* **GIVEN ENTRIES**
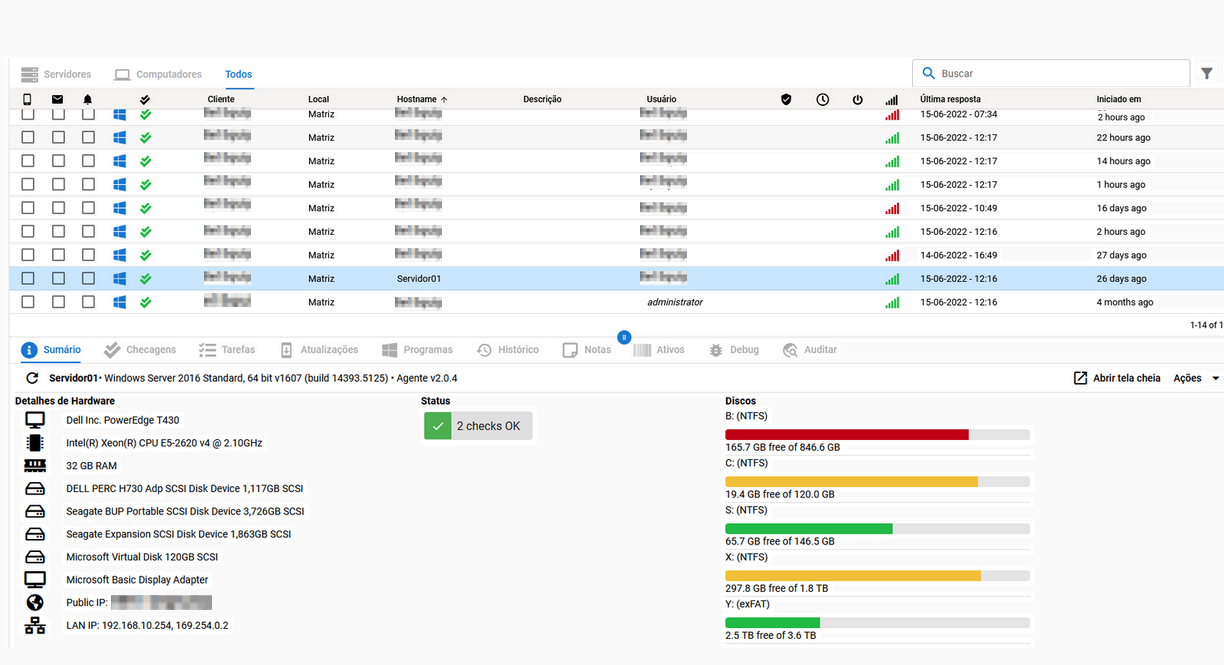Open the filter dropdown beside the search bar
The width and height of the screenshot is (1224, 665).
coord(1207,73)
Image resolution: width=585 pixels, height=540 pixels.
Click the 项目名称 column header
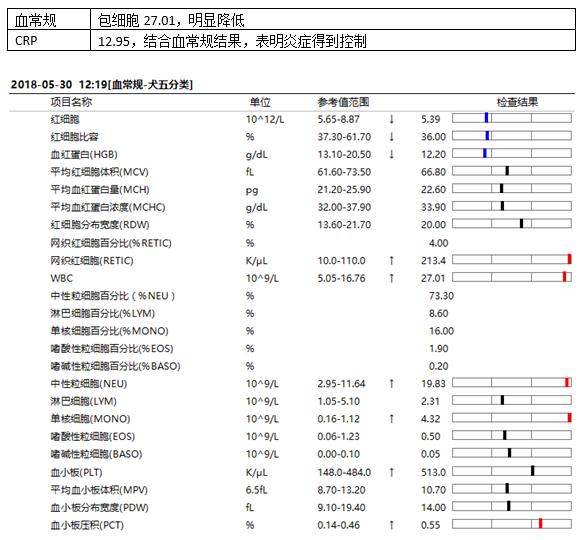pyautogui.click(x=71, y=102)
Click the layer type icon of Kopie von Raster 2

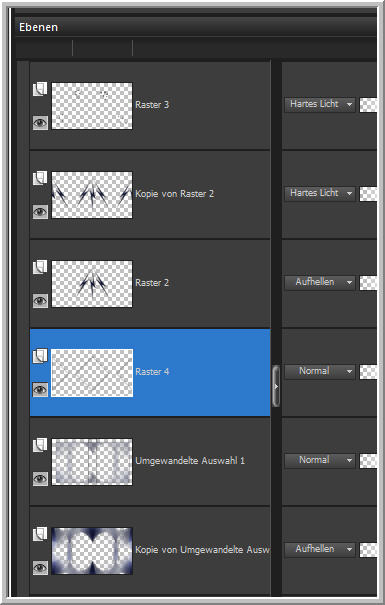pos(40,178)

* **PROBLEM TO WORK ON**
With the pictures excluded, the line containing "Image resolution: width=585" and every line after it through the end of the data above are to be transcribed exactly, and nothing more.

* **ANSWER TO THIS PROBLEM**
Image resolution: width=585 pixels, height=540 pixels.
Click the 项目名称 column header
pyautogui.click(x=71, y=102)
Click the layer type icon of Kopie von Raster 2

pos(40,178)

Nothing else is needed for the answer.